The book is almost impossible to characterize, but let me try anyway. Perhaps the closest book to this one is Hermann Hesse's Siddharta. At the same time, there is also a strong flavor of Zen and the Art of Archery. On the Road by Jack Kerouac covers some of the same intellectual and emotional territory. John Steinbeck's Of Mice and Men considers some of the same questions of personal perspective. In terms of challenging the constrictions of society, there is also an element of The Man in the Gray Flannel Suit here.

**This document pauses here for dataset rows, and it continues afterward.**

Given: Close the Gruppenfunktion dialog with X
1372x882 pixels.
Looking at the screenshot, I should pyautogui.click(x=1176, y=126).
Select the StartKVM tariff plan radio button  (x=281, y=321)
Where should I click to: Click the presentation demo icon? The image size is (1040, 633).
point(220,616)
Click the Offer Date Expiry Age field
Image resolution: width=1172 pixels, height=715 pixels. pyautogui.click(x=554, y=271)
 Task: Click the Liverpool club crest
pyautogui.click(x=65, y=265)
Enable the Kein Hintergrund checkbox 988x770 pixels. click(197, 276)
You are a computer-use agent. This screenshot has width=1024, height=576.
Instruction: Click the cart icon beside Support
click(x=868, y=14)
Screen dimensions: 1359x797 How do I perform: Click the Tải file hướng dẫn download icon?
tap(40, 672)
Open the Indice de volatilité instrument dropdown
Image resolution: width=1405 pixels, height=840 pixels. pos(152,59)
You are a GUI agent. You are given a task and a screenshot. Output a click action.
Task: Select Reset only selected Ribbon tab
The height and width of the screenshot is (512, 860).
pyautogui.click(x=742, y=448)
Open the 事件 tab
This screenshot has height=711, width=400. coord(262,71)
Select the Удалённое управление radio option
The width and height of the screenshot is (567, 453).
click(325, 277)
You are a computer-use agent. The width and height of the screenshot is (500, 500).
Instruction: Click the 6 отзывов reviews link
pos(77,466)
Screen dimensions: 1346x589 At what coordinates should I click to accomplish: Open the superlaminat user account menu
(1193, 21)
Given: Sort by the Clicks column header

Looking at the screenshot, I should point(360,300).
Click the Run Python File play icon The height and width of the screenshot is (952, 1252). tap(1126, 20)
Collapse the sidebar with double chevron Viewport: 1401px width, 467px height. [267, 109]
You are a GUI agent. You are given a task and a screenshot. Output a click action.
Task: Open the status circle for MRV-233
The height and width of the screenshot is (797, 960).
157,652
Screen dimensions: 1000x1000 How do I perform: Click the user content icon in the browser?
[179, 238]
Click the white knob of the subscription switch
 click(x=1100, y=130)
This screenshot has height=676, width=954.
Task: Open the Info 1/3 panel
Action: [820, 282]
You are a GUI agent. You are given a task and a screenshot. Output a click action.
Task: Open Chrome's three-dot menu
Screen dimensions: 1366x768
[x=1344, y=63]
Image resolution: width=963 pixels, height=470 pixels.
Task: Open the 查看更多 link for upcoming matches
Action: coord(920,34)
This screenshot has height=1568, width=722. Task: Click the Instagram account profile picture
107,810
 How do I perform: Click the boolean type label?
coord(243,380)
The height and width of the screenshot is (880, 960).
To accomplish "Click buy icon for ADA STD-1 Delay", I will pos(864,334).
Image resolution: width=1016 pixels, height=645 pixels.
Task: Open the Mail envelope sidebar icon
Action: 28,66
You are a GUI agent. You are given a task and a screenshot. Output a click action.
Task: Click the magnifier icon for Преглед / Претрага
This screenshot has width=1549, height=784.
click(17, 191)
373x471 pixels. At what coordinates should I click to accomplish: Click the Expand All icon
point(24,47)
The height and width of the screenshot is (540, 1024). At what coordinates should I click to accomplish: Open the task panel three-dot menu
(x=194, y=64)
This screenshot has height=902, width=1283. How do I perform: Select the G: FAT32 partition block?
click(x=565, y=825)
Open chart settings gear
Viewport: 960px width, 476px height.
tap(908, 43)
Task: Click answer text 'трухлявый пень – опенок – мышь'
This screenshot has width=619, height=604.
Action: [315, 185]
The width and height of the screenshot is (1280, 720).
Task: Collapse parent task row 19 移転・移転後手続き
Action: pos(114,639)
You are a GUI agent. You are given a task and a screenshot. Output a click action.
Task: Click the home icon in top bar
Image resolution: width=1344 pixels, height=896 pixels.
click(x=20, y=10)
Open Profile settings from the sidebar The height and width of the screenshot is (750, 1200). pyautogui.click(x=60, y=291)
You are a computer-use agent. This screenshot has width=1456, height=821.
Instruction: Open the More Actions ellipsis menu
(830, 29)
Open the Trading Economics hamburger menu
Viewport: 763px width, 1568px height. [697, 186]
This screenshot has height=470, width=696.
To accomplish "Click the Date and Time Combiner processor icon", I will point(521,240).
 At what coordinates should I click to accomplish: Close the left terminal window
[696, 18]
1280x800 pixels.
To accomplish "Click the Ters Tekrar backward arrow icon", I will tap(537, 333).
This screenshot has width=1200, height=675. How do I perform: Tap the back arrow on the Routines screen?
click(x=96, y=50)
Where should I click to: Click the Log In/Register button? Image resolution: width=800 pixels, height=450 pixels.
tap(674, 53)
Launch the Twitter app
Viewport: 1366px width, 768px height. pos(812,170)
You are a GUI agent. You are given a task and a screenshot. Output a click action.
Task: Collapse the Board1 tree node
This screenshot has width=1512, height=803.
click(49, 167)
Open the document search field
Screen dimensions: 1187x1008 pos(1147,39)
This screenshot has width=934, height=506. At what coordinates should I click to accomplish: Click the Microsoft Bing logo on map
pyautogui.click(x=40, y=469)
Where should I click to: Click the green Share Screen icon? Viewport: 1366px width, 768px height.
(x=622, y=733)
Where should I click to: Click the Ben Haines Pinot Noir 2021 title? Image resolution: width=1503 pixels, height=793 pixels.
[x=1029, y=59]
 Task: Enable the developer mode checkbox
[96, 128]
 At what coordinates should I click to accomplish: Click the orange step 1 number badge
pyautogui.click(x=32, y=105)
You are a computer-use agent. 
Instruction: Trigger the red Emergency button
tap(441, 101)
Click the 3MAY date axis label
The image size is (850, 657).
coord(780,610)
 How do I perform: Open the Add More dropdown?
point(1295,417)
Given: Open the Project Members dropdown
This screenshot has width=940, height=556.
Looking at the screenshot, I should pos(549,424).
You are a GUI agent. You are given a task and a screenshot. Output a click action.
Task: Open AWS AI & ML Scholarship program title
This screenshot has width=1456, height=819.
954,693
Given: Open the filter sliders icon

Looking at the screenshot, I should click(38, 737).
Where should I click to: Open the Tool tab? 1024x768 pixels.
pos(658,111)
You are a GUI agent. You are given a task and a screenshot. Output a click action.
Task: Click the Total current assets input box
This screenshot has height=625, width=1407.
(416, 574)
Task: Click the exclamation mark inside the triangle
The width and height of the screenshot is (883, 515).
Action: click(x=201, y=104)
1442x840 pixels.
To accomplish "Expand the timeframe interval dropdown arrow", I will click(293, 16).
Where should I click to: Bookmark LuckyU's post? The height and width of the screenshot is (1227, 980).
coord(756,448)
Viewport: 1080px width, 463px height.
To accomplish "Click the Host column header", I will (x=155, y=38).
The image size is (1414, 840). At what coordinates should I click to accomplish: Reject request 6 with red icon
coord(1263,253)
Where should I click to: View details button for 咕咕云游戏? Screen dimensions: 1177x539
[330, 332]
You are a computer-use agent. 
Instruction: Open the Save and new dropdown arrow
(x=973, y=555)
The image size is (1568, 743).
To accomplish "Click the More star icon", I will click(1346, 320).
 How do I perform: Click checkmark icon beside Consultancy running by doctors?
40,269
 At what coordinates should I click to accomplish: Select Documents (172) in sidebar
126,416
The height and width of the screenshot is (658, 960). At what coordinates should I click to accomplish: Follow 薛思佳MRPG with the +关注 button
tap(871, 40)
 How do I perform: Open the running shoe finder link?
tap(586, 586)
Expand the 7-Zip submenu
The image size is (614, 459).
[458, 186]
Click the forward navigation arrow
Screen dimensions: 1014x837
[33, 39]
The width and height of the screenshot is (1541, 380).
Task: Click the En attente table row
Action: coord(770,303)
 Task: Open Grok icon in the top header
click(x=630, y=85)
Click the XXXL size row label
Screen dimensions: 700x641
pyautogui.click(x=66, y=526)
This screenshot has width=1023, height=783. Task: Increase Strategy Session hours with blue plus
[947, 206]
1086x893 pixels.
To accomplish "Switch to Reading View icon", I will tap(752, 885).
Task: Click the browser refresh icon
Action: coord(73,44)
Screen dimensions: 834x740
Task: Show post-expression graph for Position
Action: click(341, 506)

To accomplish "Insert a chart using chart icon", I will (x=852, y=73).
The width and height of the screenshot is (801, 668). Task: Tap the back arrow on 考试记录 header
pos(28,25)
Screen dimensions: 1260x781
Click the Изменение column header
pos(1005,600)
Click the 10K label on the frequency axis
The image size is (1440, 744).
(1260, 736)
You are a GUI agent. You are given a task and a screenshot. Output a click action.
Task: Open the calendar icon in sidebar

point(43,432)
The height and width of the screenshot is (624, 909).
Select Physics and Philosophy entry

What is most remarkable about the book is the way that it pinpoints the spiritual vacuum in the pursuit of more and shinier personal items. Unlike many books from this time, Zen and the Art of Motorcycle Maintenance upholds a concept of nobility and worth connected to pursuing material progress in ways that reflect eliminating low quality and replacing it with high quality. Think of this as being like the joy of craftsmanship, compared to the dullness of the assembly line. By setting high standards, expanding those standards, sharing those standards with others, and inspiring people to experience life more fully, we can move forward spiritually as well as intellectually. The motorcycle maintenance details connect these abstractions back to the practical issues of every day, as we roll along across country with the author and his son dealing with the realities of keeping our bike running where the repair and parts options are very limited.
The book's afterward is particularly interesting, in which Mr. Pirsig opines about why this book has had such great and lasting appeal and tells you what happened after the book ends.
Ultimately, I felt uplifted by the high respect that Mr. Pirsig has for his readers. He takes us very seriously, thinks we are intelligent, and pays us the compliment of believing that we can learn to fundamentally change all of our perspectives and experiences.
After you finish this book (if you decide to read it), I suggest that you think about where you disengaged from the challenges, tasks, and people around you. Then, pick out one area and get deeply involved. As you master that one, take on another. And so on. Soon, you will have new and greater respect for yourself . . . and more rewarding relationships.